* _What this task involves_: Starting at the top of the records below and ending with the line that contains "Startseite (26, 57)", print each line exactly as written, skipping the pictures.

'''

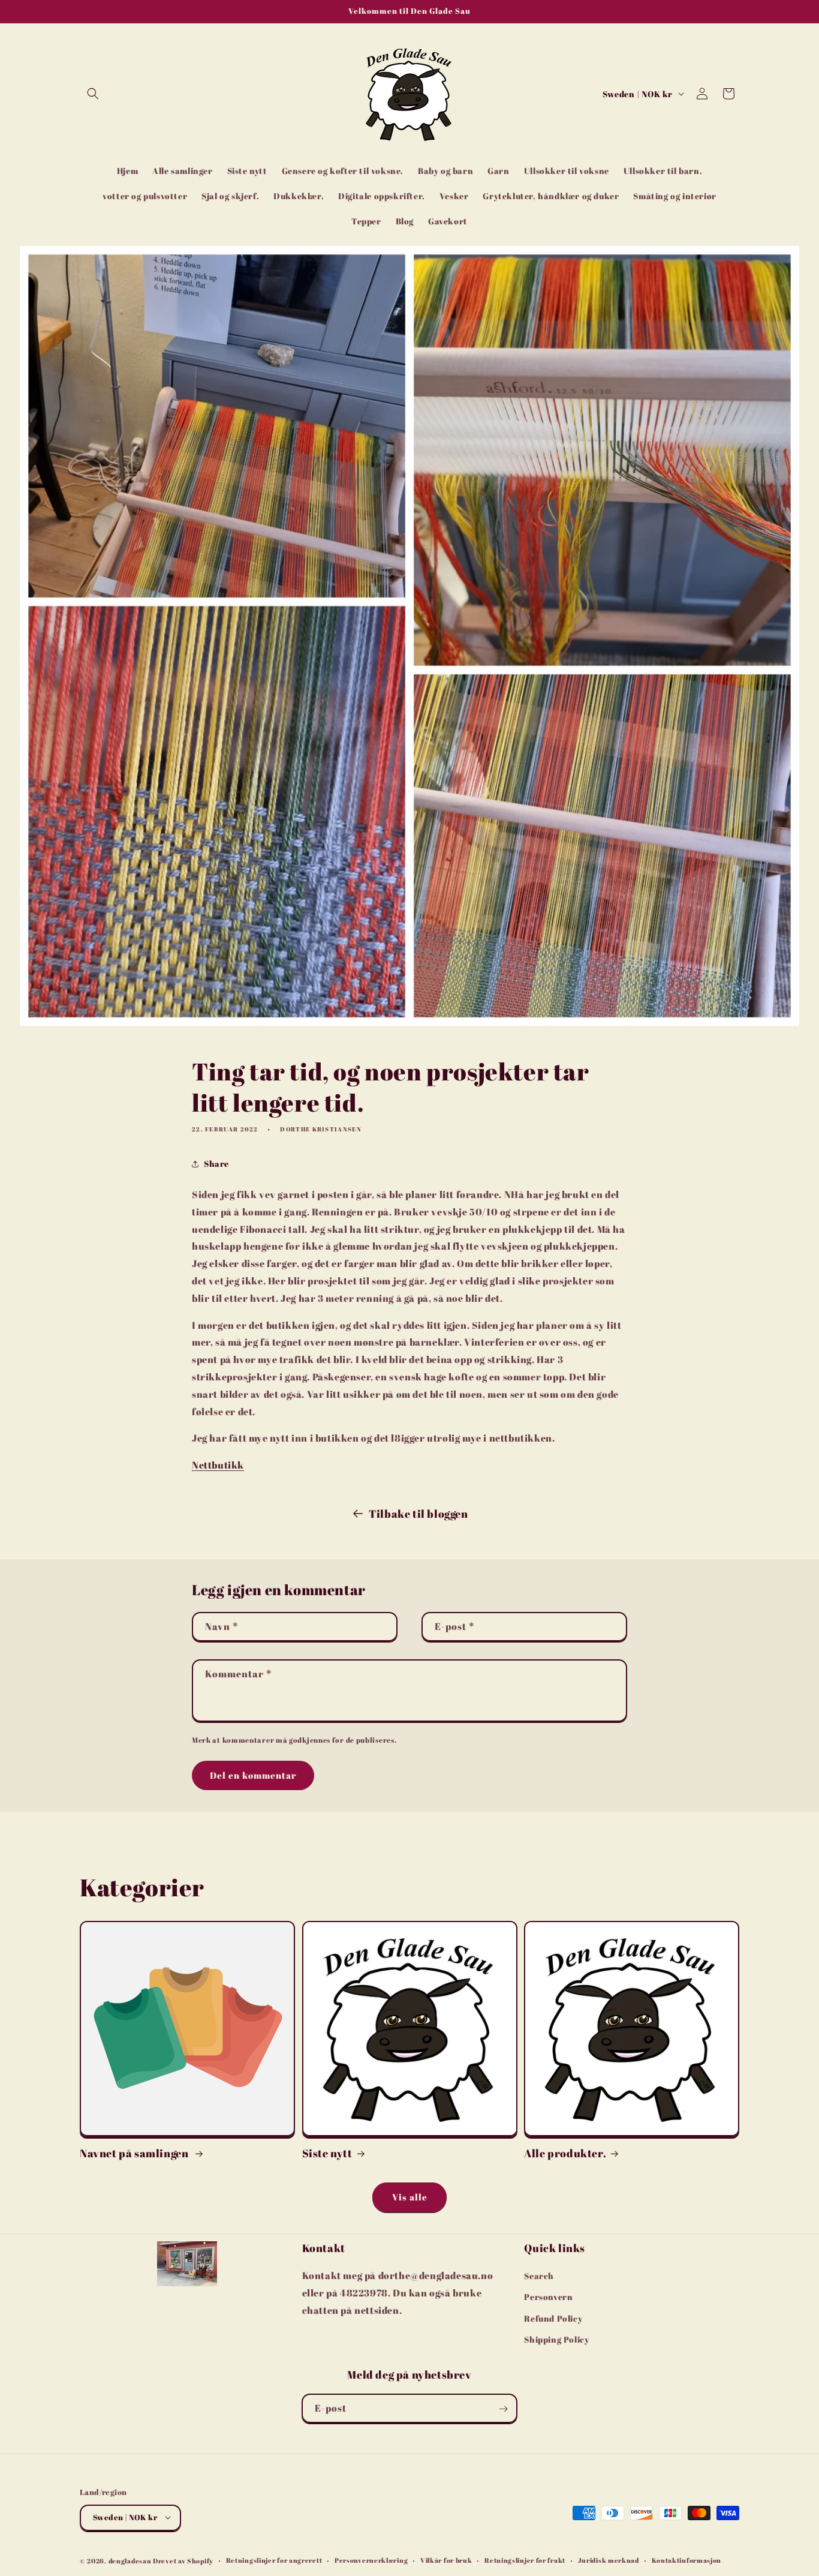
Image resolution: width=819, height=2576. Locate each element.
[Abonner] (503, 2409)
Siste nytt (327, 2153)
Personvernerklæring (371, 2559)
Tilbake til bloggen (418, 1513)
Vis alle (409, 2197)
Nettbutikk (218, 1465)
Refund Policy (553, 2318)
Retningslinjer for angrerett (274, 2559)
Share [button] (216, 1163)
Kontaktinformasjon (687, 2559)
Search (539, 2276)
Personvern (548, 2297)
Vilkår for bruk (446, 2559)
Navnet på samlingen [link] (135, 2153)
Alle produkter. (565, 2153)
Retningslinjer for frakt (524, 2559)
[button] (93, 93)
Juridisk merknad (608, 2559)
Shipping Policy (556, 2339)
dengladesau (130, 2560)
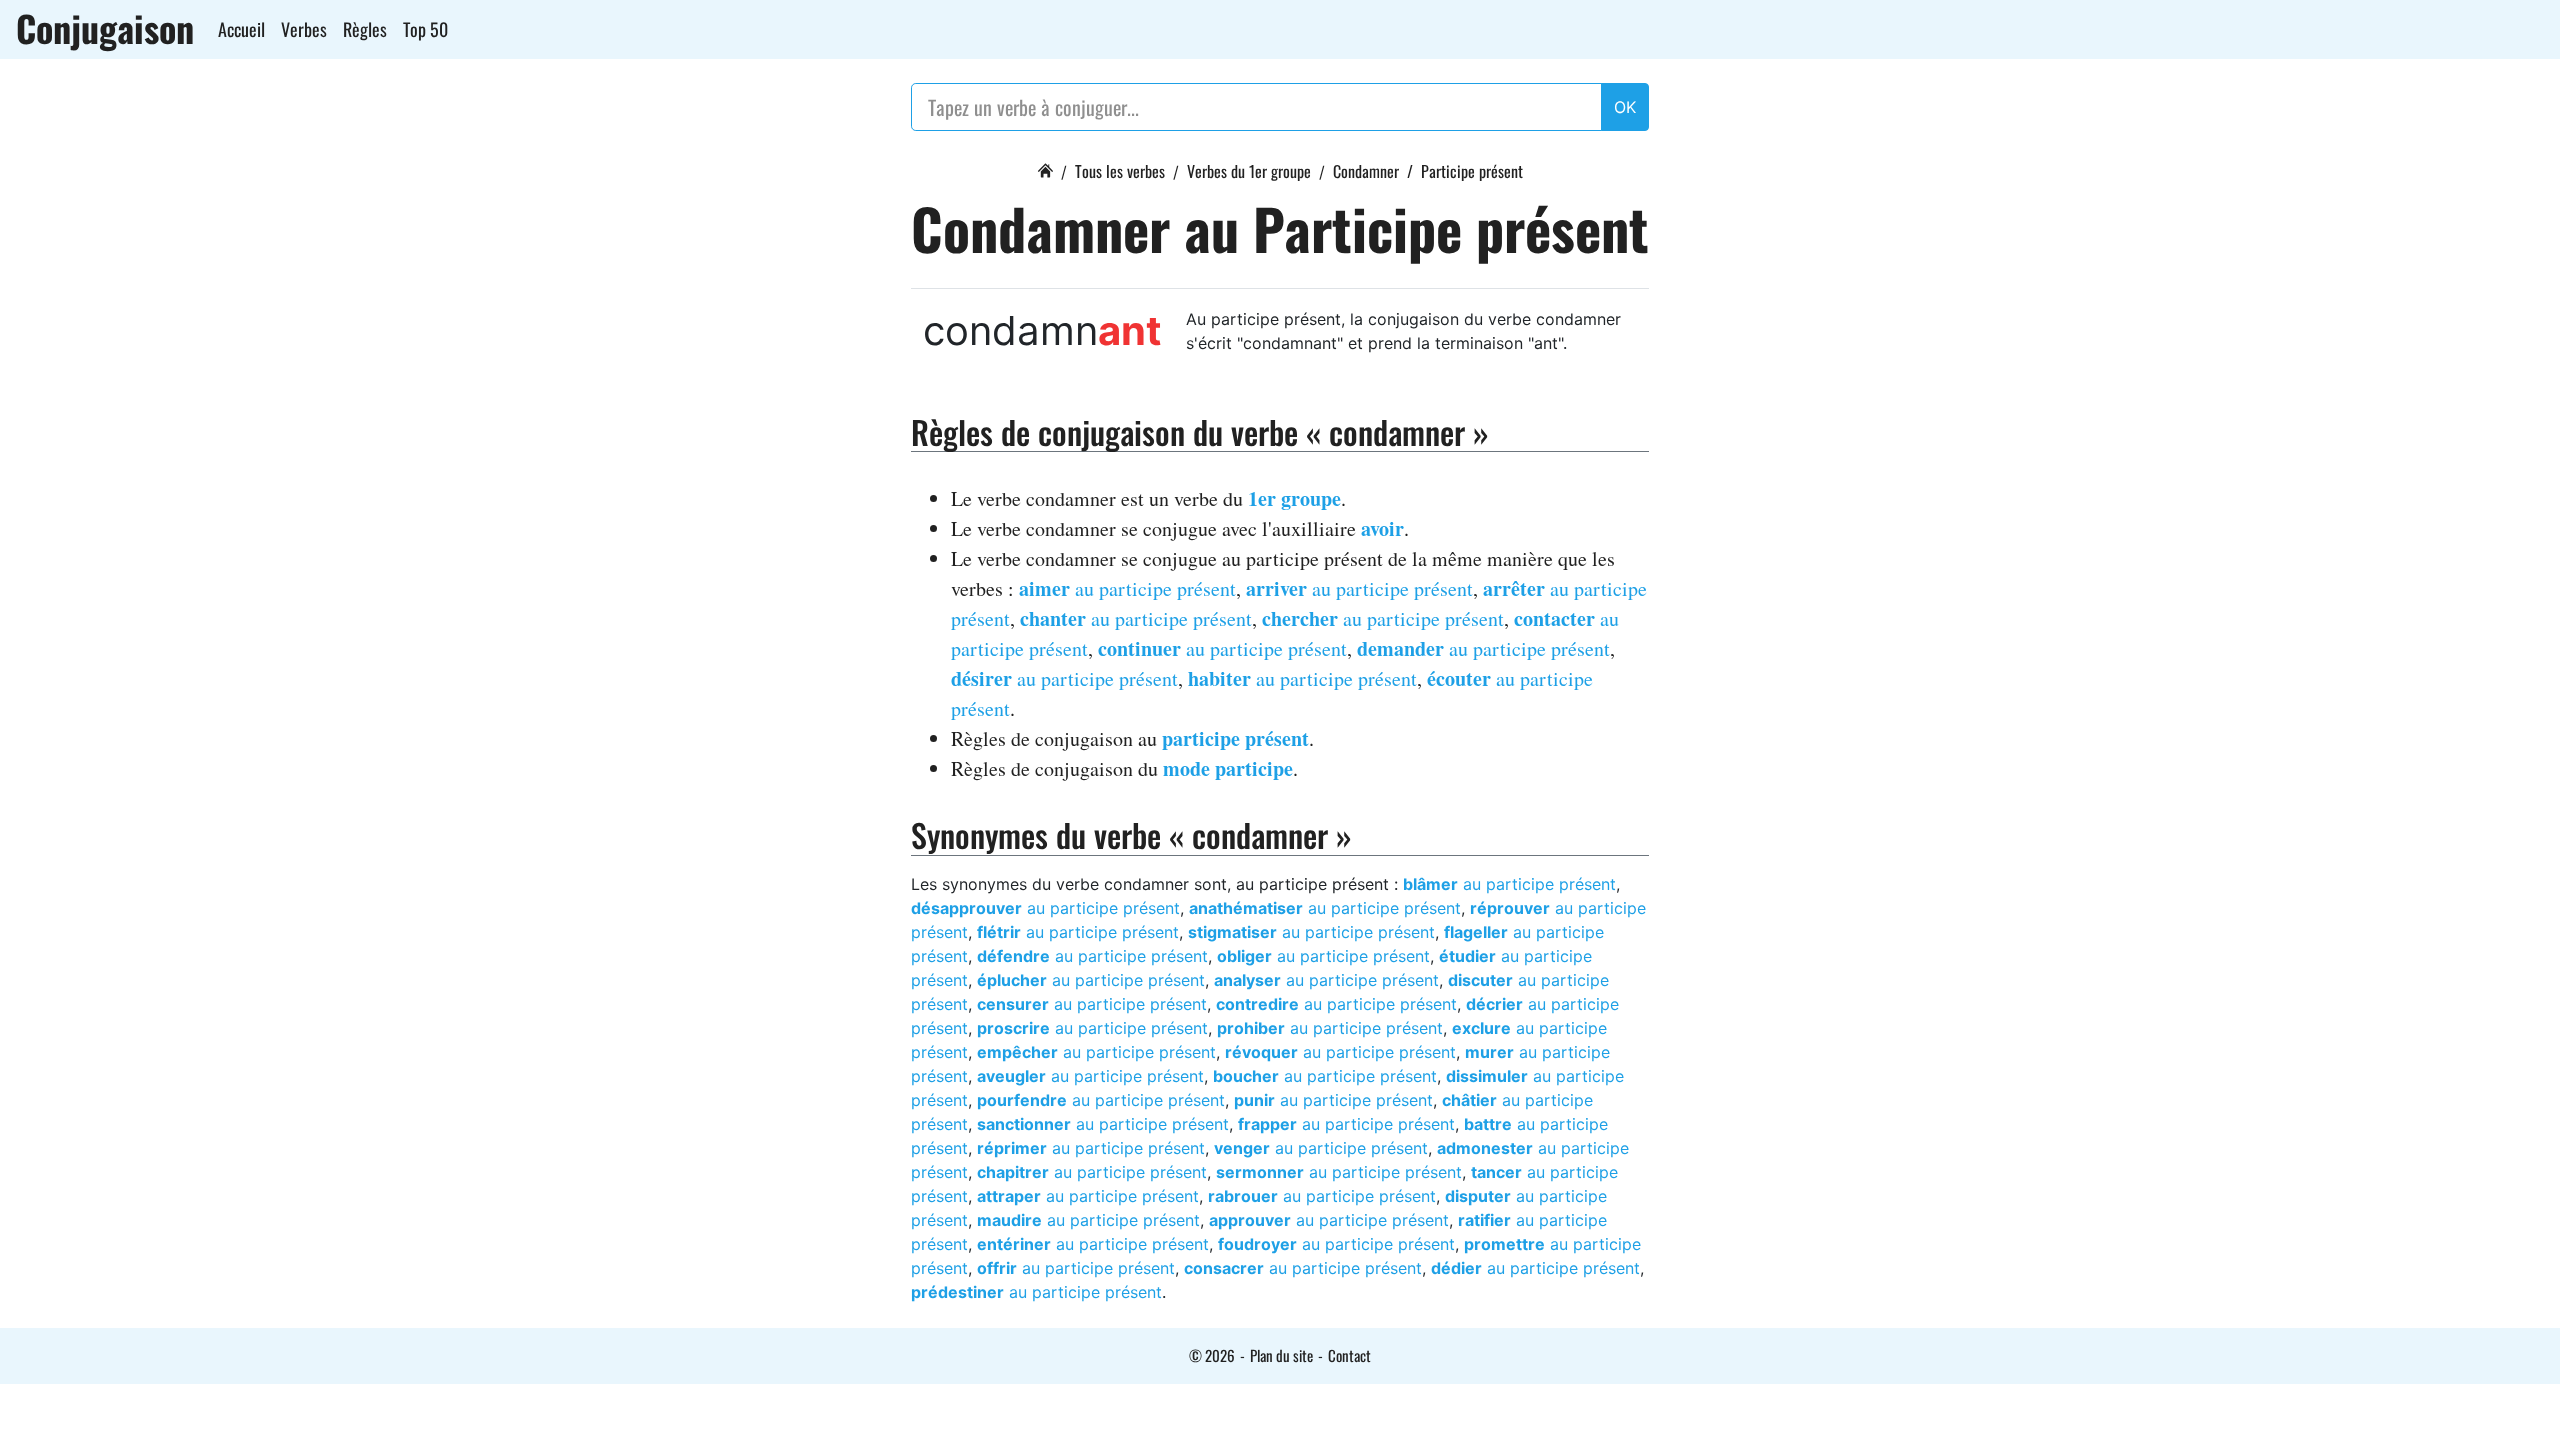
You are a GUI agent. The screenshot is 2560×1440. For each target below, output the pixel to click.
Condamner (1366, 171)
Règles (365, 29)
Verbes (304, 29)
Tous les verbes (1120, 171)
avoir (1382, 528)
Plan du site (1281, 1355)
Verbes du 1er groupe (1249, 171)
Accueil (241, 29)
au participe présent (1127, 588)
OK (1625, 107)
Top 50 (425, 29)
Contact (1349, 1355)
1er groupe (1294, 498)
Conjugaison (105, 28)
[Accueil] (1045, 168)
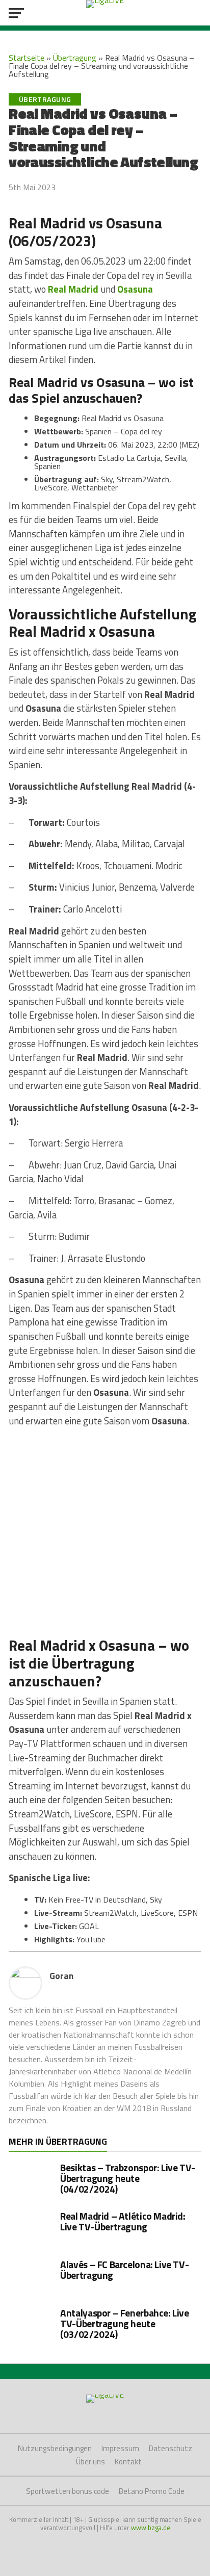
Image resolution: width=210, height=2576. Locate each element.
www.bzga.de (150, 2527)
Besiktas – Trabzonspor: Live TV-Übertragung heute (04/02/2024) (127, 2178)
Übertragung (74, 57)
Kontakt (128, 2461)
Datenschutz (170, 2448)
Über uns (90, 2461)
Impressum (120, 2448)
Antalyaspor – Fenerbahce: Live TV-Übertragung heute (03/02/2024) (124, 2323)
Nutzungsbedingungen (55, 2448)
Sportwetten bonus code (67, 2491)
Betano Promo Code (152, 2491)
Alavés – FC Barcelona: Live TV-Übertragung (124, 2269)
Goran (61, 1976)
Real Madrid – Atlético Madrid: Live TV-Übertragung (122, 2221)
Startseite (26, 57)
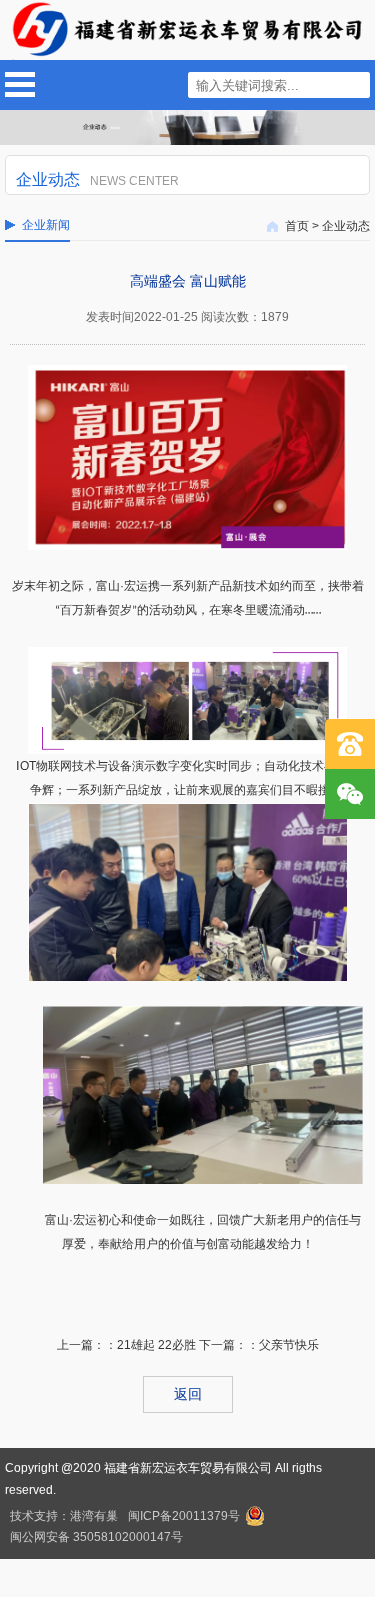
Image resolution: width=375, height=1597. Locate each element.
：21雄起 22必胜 (150, 1345)
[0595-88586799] (350, 744)
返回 (188, 1394)
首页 (297, 226)
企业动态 (346, 226)
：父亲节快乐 (283, 1345)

'''

* _Answer for this exercise_:
Image resolution: width=819, height=2576. Locate each element.
[Abonner] (503, 2409)
Siste nytt (327, 2153)
Personvernerklæring (371, 2559)
Tilbake til bloggen (418, 1513)
Vis alle (409, 2197)
Nettbutikk (218, 1465)
Refund Policy (553, 2318)
Retningslinjer for angrerett (274, 2559)
Share [button] (216, 1163)
Kontaktinformasjon (687, 2559)
Search (539, 2276)
Personvern (548, 2297)
Vilkår for bruk (446, 2559)
Navnet på samlingen [link] (135, 2153)
Alle produkter. (565, 2153)
Retningslinjer for frakt (524, 2559)
[button] (93, 93)
Juridisk merknad (608, 2559)
Shipping Policy (556, 2339)
dengladesau (130, 2560)
You are a GUI agent. The screenshot is 2560×1440. For each target below, output the pixel to click.
Condamner (1366, 171)
Règles (365, 29)
Verbes (304, 29)
Tous les verbes (1120, 171)
avoir (1382, 528)
Plan du site (1281, 1355)
Verbes du 1er groupe (1249, 171)
Accueil (241, 29)
au participe présent (1127, 588)
OK (1625, 107)
Top 50 (425, 29)
Contact (1349, 1355)
1er groupe (1294, 498)
Conjugaison (105, 28)
[Accueil] (1045, 168)
Image resolution: width=210, height=2576. Locate each element.
www.bzga.de (150, 2527)
Besiktas – Trabzonspor: Live TV-Übertragung heute (04/02/2024) (127, 2178)
Übertragung (74, 57)
Kontakt (128, 2461)
Datenschutz (170, 2448)
Über uns (90, 2461)
Impressum (120, 2448)
Antalyaspor – Fenerbahce: Live TV-Übertragung heute (03/02/2024) (124, 2323)
Nutzungsbedingungen (55, 2448)
Sportwetten bonus code (67, 2491)
Betano Promo Code (152, 2491)
Alavés – FC Barcelona: Live TV-Übertragung (124, 2269)
Goran (61, 1976)
Real Madrid – Atlético Madrid: Live TV-Übertragung (122, 2221)
Startseite (26, 57)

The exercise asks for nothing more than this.